I read your recent post about digitizing print books with interest. I wondered if you might be able to expand on your process a bit, as it seemed to me like a few steps were missing from your video.

Indeed, here are my answers to some specific questions:

How do you actually sever all the pages from the book?

Most of the time this can be done just with your hands, at least with paperbacks and old magazines. The only tools I’ve ever needed to use are flathead screwdriver, to pry up staples found in some mags from the 1960s and 1970s, and scissors which I’ve used to trim out glued edges. If you’re doing a hardcover with sewn binding you’d probably be able to do it with just an X-Acto knife.

When you run the pages through the scanner, does it scan both sides of the page simultaneously? Or do you have to scan them all twice?

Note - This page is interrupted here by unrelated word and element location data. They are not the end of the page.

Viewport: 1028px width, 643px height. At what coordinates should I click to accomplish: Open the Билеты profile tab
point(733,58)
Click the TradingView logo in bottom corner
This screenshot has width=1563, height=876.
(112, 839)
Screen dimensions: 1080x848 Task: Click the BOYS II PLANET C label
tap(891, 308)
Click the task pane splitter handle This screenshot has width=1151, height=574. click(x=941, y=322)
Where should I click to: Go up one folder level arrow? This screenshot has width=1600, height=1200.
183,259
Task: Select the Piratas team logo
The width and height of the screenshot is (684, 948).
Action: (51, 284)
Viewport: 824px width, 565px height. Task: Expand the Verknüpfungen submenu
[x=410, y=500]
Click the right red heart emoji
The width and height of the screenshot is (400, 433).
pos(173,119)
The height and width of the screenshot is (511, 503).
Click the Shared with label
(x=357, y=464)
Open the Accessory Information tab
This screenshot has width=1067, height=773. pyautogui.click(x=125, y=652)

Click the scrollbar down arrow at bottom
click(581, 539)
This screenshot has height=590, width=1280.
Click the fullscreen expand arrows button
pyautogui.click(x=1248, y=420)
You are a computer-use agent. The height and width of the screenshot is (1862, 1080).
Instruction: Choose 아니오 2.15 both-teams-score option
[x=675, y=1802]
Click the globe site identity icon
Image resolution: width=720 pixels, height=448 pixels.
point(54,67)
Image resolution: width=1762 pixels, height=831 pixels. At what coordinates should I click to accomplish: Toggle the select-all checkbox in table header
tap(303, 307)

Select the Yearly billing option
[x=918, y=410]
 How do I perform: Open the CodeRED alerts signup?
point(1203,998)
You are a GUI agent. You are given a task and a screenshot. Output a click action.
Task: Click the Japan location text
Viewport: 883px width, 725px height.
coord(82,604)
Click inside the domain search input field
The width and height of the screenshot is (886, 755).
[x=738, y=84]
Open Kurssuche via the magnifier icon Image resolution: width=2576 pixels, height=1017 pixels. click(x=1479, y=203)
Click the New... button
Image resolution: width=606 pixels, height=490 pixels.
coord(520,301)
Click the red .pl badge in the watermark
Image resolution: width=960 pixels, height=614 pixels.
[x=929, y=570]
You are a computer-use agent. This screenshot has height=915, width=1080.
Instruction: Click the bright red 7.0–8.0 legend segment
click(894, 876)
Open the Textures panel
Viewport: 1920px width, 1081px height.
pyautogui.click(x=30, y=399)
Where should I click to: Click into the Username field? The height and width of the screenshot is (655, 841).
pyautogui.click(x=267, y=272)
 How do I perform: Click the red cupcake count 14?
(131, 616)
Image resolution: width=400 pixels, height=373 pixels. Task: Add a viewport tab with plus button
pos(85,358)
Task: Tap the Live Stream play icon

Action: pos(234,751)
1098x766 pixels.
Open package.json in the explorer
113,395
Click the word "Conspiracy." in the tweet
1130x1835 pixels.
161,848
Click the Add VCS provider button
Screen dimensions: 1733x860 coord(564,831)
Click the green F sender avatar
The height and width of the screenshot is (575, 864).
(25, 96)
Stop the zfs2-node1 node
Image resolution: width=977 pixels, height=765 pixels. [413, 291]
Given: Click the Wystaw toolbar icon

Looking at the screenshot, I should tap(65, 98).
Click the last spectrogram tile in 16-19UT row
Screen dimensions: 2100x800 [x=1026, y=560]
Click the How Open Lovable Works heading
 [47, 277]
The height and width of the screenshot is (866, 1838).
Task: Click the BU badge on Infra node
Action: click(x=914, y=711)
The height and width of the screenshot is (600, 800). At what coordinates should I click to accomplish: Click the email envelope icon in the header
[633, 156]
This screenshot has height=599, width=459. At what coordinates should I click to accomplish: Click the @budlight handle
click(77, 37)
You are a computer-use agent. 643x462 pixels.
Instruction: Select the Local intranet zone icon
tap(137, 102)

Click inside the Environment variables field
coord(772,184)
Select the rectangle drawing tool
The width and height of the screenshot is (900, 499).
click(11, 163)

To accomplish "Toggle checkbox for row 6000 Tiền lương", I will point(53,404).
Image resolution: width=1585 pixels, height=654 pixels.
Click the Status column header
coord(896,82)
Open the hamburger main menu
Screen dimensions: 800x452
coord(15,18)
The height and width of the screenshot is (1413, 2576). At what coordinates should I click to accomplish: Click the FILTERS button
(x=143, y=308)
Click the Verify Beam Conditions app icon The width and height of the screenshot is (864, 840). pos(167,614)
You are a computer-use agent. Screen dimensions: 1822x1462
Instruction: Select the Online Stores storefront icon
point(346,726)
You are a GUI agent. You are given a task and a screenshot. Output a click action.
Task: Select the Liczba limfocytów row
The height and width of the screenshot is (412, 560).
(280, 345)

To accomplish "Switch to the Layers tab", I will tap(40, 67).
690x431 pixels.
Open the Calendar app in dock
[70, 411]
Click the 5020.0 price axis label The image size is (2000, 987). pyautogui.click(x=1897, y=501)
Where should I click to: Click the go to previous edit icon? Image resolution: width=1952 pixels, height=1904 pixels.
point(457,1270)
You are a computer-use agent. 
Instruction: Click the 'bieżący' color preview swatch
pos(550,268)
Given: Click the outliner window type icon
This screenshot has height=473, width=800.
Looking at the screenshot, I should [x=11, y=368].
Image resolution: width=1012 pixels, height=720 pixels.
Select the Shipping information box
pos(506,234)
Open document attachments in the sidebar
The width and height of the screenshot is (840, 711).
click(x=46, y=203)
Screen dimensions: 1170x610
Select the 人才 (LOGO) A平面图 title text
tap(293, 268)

The Fujitsu ScanSnap is not only superfast, it’s also supersmart, it scans both sides at the same time (technically the term is “duplex”).

If so, how do you collate them so the pages are all in the right order?

The bundled software, called ScanSnap Manager, allows you to customize the named output files. I usually have them just come out as 001, 002, 003, etc..

How long does it take you to digitize a single book?

Lets see I’ve just scanned the February 1976 issue of Fantasy & Science Fiction which has 128 pages (64 leaves). In the scanning itself I set a stopwatch. It took 1 minute 30 seconds to scan the entire mag. The software took another 45 seconds of processing. And I spent about 30 seconds correcting orientation on a few pages. So under three minutes for 128 pages

Have you tried this on hardcovers as well, or just paperbacks?

I don’t think I’ve done more than a couple of hardcovers, they were really easy though as they were essentially unbound already.